• [What is needed]: Write out, word for word, the part of the listing below that opens with the line containing "Screen dimensions: 1284x992" and closes with the line containing "Task: Delete the", keeping both of those lines and adding no others.

• [Record extracts]:

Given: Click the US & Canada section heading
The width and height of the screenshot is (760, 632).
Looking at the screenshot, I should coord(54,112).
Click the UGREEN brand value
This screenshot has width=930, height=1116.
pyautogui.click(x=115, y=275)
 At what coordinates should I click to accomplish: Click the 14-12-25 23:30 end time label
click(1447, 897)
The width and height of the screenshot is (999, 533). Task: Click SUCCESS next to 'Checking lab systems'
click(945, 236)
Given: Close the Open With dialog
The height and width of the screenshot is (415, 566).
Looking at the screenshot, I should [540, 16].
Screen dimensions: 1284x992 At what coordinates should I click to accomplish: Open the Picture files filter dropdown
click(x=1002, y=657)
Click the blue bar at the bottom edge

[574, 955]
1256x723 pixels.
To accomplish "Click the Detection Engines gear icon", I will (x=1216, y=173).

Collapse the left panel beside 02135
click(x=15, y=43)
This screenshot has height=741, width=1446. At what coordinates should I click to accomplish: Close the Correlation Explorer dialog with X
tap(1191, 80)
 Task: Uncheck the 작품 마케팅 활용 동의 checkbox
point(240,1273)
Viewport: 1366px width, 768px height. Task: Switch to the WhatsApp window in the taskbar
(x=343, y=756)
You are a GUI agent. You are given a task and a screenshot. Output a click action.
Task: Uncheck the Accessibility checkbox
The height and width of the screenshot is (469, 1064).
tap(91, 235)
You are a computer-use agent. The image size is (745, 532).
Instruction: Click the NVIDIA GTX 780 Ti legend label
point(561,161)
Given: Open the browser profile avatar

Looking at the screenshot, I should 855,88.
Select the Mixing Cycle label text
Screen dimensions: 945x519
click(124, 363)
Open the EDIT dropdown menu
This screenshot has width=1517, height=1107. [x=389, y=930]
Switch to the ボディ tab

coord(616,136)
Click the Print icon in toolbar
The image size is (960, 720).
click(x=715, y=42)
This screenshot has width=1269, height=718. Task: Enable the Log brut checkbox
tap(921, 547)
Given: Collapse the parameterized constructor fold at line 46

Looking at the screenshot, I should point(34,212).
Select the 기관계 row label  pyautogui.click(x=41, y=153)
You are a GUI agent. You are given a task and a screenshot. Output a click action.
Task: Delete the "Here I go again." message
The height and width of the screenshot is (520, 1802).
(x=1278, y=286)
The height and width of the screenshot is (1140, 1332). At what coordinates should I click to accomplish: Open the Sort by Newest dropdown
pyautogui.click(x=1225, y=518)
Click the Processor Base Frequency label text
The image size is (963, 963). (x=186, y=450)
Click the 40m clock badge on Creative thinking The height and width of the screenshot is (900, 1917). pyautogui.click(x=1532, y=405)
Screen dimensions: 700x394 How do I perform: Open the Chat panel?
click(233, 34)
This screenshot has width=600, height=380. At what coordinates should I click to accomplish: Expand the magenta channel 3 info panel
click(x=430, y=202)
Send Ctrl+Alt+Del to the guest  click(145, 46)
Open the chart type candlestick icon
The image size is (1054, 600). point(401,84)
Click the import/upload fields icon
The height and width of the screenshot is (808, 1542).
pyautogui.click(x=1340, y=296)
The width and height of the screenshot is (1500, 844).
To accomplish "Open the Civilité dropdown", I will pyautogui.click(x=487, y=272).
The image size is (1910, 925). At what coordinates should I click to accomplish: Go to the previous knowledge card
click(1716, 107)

• [Output of the exercise]:
Screen dimensions: 1284x992 At what coordinates should I click to accomplish: Open the Picture files filter dropdown
click(x=1002, y=657)
Click the blue bar at the bottom edge

[574, 955]
1256x723 pixels.
To accomplish "Click the Detection Engines gear icon", I will (x=1216, y=173).

Collapse the left panel beside 02135
click(x=15, y=43)
This screenshot has height=741, width=1446. At what coordinates should I click to accomplish: Close the Correlation Explorer dialog with X
tap(1191, 80)
 Task: Uncheck the 작품 마케팅 활용 동의 checkbox
point(240,1273)
Viewport: 1366px width, 768px height. Task: Switch to the WhatsApp window in the taskbar
(x=343, y=756)
You are a GUI agent. You are given a task and a screenshot. Output a click action.
Task: Uncheck the Accessibility checkbox
The height and width of the screenshot is (469, 1064).
tap(91, 235)
You are a computer-use agent. The image size is (745, 532).
Instruction: Click the NVIDIA GTX 780 Ti legend label
point(561,161)
Given: Open the browser profile avatar

Looking at the screenshot, I should 855,88.
Select the Mixing Cycle label text
Screen dimensions: 945x519
click(124, 363)
Open the EDIT dropdown menu
This screenshot has width=1517, height=1107. [x=389, y=930]
Switch to the ボディ tab

coord(616,136)
Click the Print icon in toolbar
The image size is (960, 720).
click(x=715, y=42)
This screenshot has width=1269, height=718. Task: Enable the Log brut checkbox
tap(921, 547)
Given: Collapse the parameterized constructor fold at line 46

Looking at the screenshot, I should point(34,212).
Select the 기관계 row label  pyautogui.click(x=41, y=153)
You are a GUI agent. You are given a task and a screenshot. Output a click action.
Task: Delete the "Here I go again." message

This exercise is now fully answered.